Solving an interesting problem by using Swift concurrency

I wish to solve the following problem by using only the concurrency features of Swift.

Problem

Given N + 1 integer numbers, where N >= 1, determine if the first number (the target number) can be expressed as a combination of the remaining N numbers (the input numbers) by following some simple rules (given below).

Rules

The combination process must follow these two rules to combine the input numbers:

  1. Each number may be used at most once;
  2. Multiple numbers may be combined using the arithmetic operations of addition, subtraction, multiplication, and exact integer-division (integer division without remainder.)

For example, here are a few simple instances of the problem:

numbers: 7, 7 (N = 1)
answer: yes

numbers: 21, 32 (N = 1)
answer: no

numbers: 32, 20, 12 (N = 2)
answer: yes (32 = 12 + 20 or 32 = 20 + 12)

numbers: 1, 20, 12, 20, 100 (N = 4)
answer: yes (1 = 20 / 20)

numbers: 155, 0, 5, 75, 2, 25 (N = 5)
answer: yes (155 = 2 * 75 + 5 or 155 = 25 / 5 + 2 * 75)

Solving this problem obviously involves taking the k-permutations of the N input numbers, applying all possible arithmetic operations to each such permutation, and checking the result to see if it equals the target number.

I have already solved this problem (even created a free App for it a decade ago) by using Objective C++ and The Grand Central Dispatch.

But, now I am slightly lost in the sea of Swift concurrency. :worried:

Thank you in advance for any expert advice you provide.

Let's first solve the problem without using concurrency:

import Algorithms

func applySomeArithmeticOperations(inputNumers: [Int]) -> Int {
    guard inputNumers.count > 1 else {
        return inputNumers.first!
    }
    var numbers = inputNumers
    let first = numbers.removeFirst()
    let second = numbers.removeFirst()

    let operations: [(Int, Int) -> Int] = [(+), (-), (*)] // please provide the exact integer division yourself

    // Without the sleep the synchronous solution is faster
    Thread.sleep(forTimeInterval: 0.1)

    // probably incorrect solution, you weren't clear about applying some arithmetic operations
    return numbers.reduce(
        operations.randomElement()!(first, second),
        operations.randomElement()!
    )
}

func interestingProblem(_ target: Int, _ inputNumers: Int...) -> Bool {
    // taking the k-permutations of the N input numbers
    let permutations = inputNumers.uniquePermutations()
    var transformed: [Int] = []
    for permutation in permutations {
        transformed.append(
            // applying some arithmetic operations to each such permutation
            applySomeArithmeticOperations(inputNumers: permutation)
        )
    }
    // checking the result to see if it equals the target number
    return transformed.contains(where: { $0 == target })
}

I create the permutations, apply some arithmetic operation on them in a loop, and then check the result if it equals the target number, just like you said.

Let's convert that to use the concurency:

func applySomeArithmeticOperations(inputNumers: [Int]) -> Int {
... // same as above
}
func interestingProblem(_ target: Int, _ inputNumers: Int...) async -> Bool {
    // taking the k-permutations of the N input numbers
    let permutations = inputNumers.uniquePermutations()
    let result = await withTaskGroup(of: Int.self) { group in
        for permutation in permutations {
            group.addTask {
                // applying some arithmetic operations to each such permutation
                applySomeArithmeticOperations(inputNumers: permutation)
            }
        }
        // checking the result to see if it equals the target number
        return await group.contains(target)
    }
    return result
}

It's very similar to the previous one, but I am adding tasks to a TaskGroup instead of adding numbers to the var transformed.
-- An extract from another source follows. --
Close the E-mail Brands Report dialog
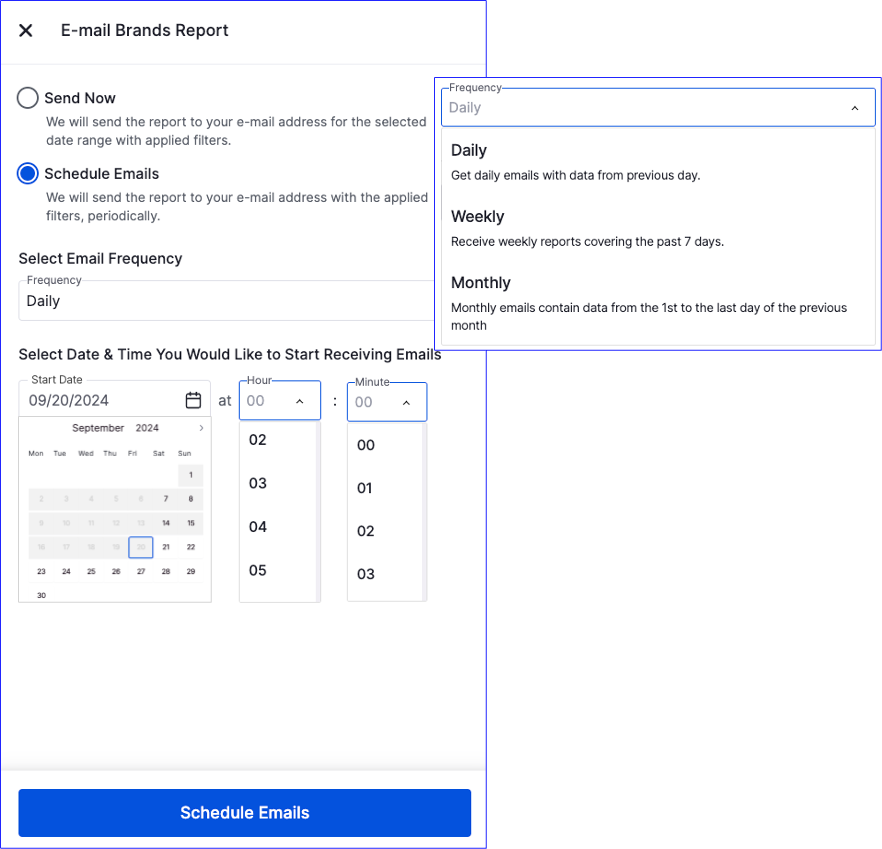 tap(25, 30)
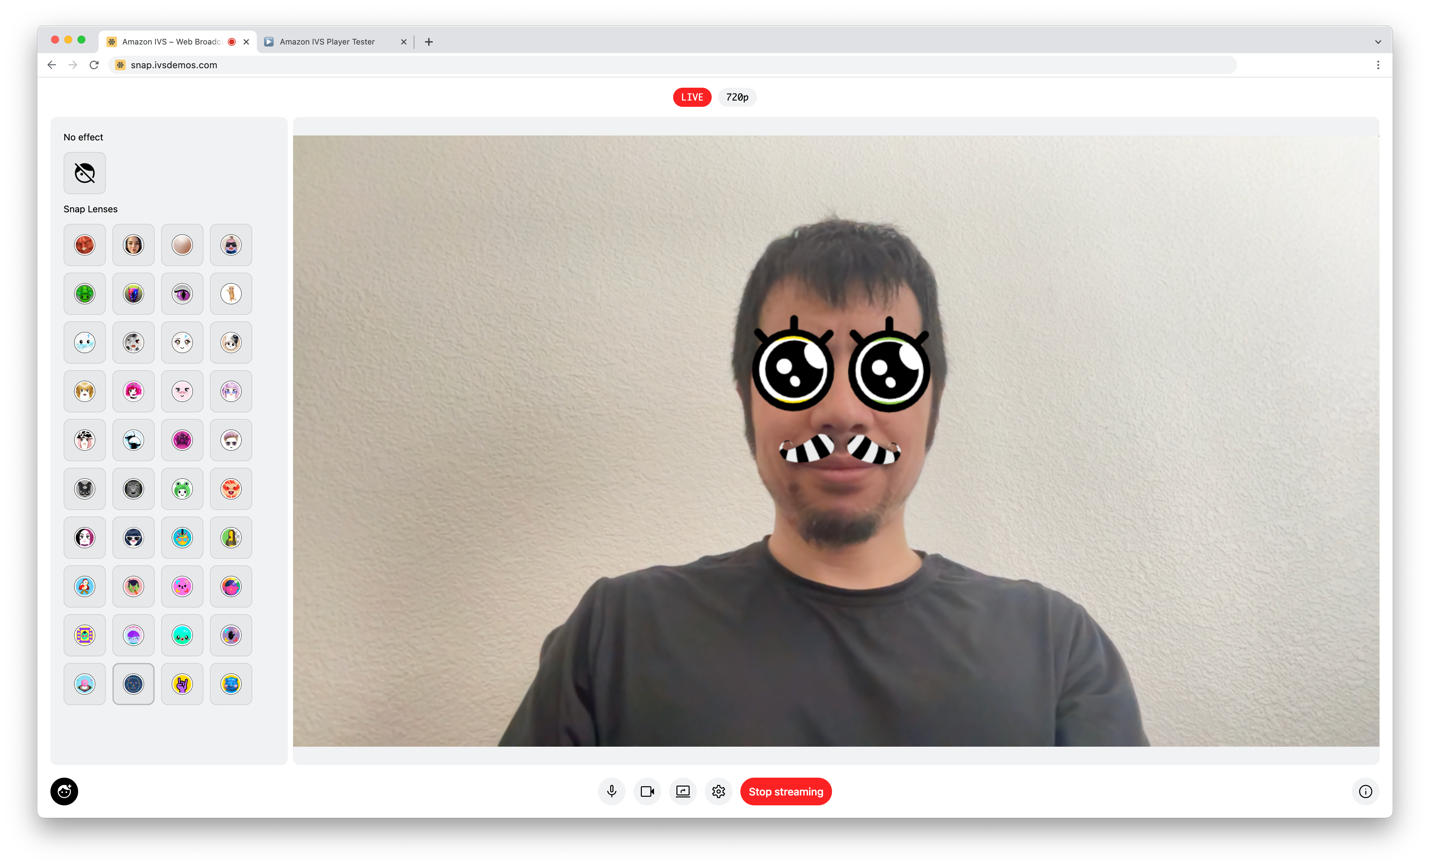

It uses concurrency, but you probably want parallelism. TaskGroup will probably be parallel, but if you don't trust it you can still use your favourite parallelism library to make sure

import Algorithms
import Foundation

func applySomeArithmeticOperations(inputNumers: [Int]) -> Int {
... // same as above
}

func applySomeArithmeticOperationsButThisTimeItsAsyncAndExecutesOnAGlobalQueue(inputNumers: [Int]) async -> Int {
    await withCheckedContinuation { continuation in
        DispatchQueue.global().async {
            let result = applySomeArithmeticOperations(inputNumers: inputNumers)
            continuation.resume(returning: result)
        }
    }
}

@cukr, thank you for the example code.

Sorry, I should have said all possible arithmetic operations. For example, given 3 input numbers u, v, w:

let result = u o v o w // o is an arithmetic operator

In the above expression, each operator 'o' independently takes on one of the values +, -, *, /.

I just put there whatever, because it wasn't related to concurrency.

Do you want my help with that part too?

Thank you. No, I think I can manage it now.